PROBLEM TO WORK ON: Copy all of the data below line for line, leaving every character unchanged.

Rows from a dataset:
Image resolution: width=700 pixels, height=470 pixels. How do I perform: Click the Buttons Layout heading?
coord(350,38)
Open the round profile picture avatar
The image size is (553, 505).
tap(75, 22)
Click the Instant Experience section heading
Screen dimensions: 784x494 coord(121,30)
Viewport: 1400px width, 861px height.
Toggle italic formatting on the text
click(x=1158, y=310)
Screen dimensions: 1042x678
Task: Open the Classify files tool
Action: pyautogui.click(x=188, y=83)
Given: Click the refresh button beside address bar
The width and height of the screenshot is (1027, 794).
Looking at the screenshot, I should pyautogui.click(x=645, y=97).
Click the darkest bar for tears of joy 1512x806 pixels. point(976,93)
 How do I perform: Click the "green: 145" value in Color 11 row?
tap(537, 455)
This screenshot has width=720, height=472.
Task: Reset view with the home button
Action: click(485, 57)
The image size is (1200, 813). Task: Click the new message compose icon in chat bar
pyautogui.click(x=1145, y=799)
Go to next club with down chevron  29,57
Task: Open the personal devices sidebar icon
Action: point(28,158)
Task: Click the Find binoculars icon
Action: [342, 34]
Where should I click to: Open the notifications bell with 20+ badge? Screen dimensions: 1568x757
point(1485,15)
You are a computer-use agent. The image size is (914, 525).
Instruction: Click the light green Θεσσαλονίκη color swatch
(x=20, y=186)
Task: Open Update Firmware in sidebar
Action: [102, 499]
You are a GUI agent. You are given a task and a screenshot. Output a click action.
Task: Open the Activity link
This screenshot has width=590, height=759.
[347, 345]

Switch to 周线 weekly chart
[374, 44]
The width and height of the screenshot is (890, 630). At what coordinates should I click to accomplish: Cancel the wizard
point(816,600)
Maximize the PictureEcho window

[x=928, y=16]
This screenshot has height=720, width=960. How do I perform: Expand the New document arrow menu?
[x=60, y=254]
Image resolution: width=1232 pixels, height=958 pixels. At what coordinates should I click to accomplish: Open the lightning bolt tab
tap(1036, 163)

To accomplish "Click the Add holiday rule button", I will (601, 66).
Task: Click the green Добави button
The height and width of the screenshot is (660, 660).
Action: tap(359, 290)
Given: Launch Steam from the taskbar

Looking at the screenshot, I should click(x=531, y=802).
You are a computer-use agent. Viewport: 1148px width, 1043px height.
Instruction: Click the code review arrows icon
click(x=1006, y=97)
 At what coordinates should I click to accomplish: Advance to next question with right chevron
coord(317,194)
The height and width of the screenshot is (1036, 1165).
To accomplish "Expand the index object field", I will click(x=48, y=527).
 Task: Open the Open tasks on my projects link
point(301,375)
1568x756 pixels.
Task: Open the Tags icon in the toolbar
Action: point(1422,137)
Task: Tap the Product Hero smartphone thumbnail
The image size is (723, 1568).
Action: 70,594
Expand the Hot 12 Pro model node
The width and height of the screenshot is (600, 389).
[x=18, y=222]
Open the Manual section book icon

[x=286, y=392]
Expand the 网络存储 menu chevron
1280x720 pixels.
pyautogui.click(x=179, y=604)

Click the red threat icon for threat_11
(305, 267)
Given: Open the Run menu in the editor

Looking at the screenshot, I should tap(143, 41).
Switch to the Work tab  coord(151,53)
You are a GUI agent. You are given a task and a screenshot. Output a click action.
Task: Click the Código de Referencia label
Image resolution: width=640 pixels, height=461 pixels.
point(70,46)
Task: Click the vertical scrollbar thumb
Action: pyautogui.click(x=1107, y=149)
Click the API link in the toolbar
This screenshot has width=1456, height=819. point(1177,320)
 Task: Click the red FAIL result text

THE SOLUTION:
Image resolution: width=700 pixels, height=470 pixels. How do I perform: Click the Buttons Layout heading?
coord(350,38)
Open the round profile picture avatar
The image size is (553, 505).
tap(75, 22)
Click the Instant Experience section heading
Screen dimensions: 784x494 coord(121,30)
Viewport: 1400px width, 861px height.
Toggle italic formatting on the text
click(x=1158, y=310)
Screen dimensions: 1042x678
Task: Open the Classify files tool
Action: pyautogui.click(x=188, y=83)
Given: Click the refresh button beside address bar
The width and height of the screenshot is (1027, 794).
Looking at the screenshot, I should pyautogui.click(x=645, y=97).
Click the darkest bar for tears of joy 1512x806 pixels. point(976,93)
 How do I perform: Click the "green: 145" value in Color 11 row?
tap(537, 455)
This screenshot has width=720, height=472.
Task: Reset view with the home button
Action: click(485, 57)
The image size is (1200, 813). Task: Click the new message compose icon in chat bar
pyautogui.click(x=1145, y=799)
Go to next club with down chevron  29,57
Task: Open the personal devices sidebar icon
Action: point(28,158)
Task: Click the Find binoculars icon
Action: [342, 34]
Where should I click to: Open the notifications bell with 20+ badge? Screen dimensions: 1568x757
point(1485,15)
You are a computer-use agent. The image size is (914, 525).
Instruction: Click the light green Θεσσαλονίκη color swatch
(x=20, y=186)
Task: Open Update Firmware in sidebar
Action: [102, 499]
You are a GUI agent. You are given a task and a screenshot. Output a click action.
Task: Open the Activity link
This screenshot has width=590, height=759.
[347, 345]

Switch to 周线 weekly chart
[374, 44]
The width and height of the screenshot is (890, 630). At what coordinates should I click to accomplish: Cancel the wizard
point(816,600)
Maximize the PictureEcho window

[x=928, y=16]
This screenshot has height=720, width=960. How do I perform: Expand the New document arrow menu?
[x=60, y=254]
Image resolution: width=1232 pixels, height=958 pixels. At what coordinates should I click to accomplish: Open the lightning bolt tab
tap(1036, 163)

To accomplish "Click the Add holiday rule button", I will (601, 66).
Task: Click the green Добави button
The height and width of the screenshot is (660, 660).
Action: tap(359, 290)
Given: Launch Steam from the taskbar

Looking at the screenshot, I should click(x=531, y=802).
You are a computer-use agent. Viewport: 1148px width, 1043px height.
Instruction: Click the code review arrows icon
click(x=1006, y=97)
 At what coordinates should I click to accomplish: Advance to next question with right chevron
coord(317,194)
The height and width of the screenshot is (1036, 1165).
To accomplish "Expand the index object field", I will click(x=48, y=527).
 Task: Open the Open tasks on my projects link
point(301,375)
1568x756 pixels.
Task: Open the Tags icon in the toolbar
Action: point(1422,137)
Task: Tap the Product Hero smartphone thumbnail
The image size is (723, 1568).
Action: 70,594
Expand the Hot 12 Pro model node
The width and height of the screenshot is (600, 389).
[x=18, y=222]
Open the Manual section book icon

[x=286, y=392]
Expand the 网络存储 menu chevron
1280x720 pixels.
pyautogui.click(x=179, y=604)

Click the red threat icon for threat_11
(305, 267)
Given: Open the Run menu in the editor

Looking at the screenshot, I should tap(143, 41).
Switch to the Work tab  coord(151,53)
You are a GUI agent. You are given a task and a screenshot. Output a click action.
Task: Click the Código de Referencia label
Image resolution: width=640 pixels, height=461 pixels.
point(70,46)
Task: Click the vertical scrollbar thumb
Action: pyautogui.click(x=1107, y=149)
Click the API link in the toolbar
This screenshot has width=1456, height=819. point(1177,320)
 Task: Click the red FAIL result text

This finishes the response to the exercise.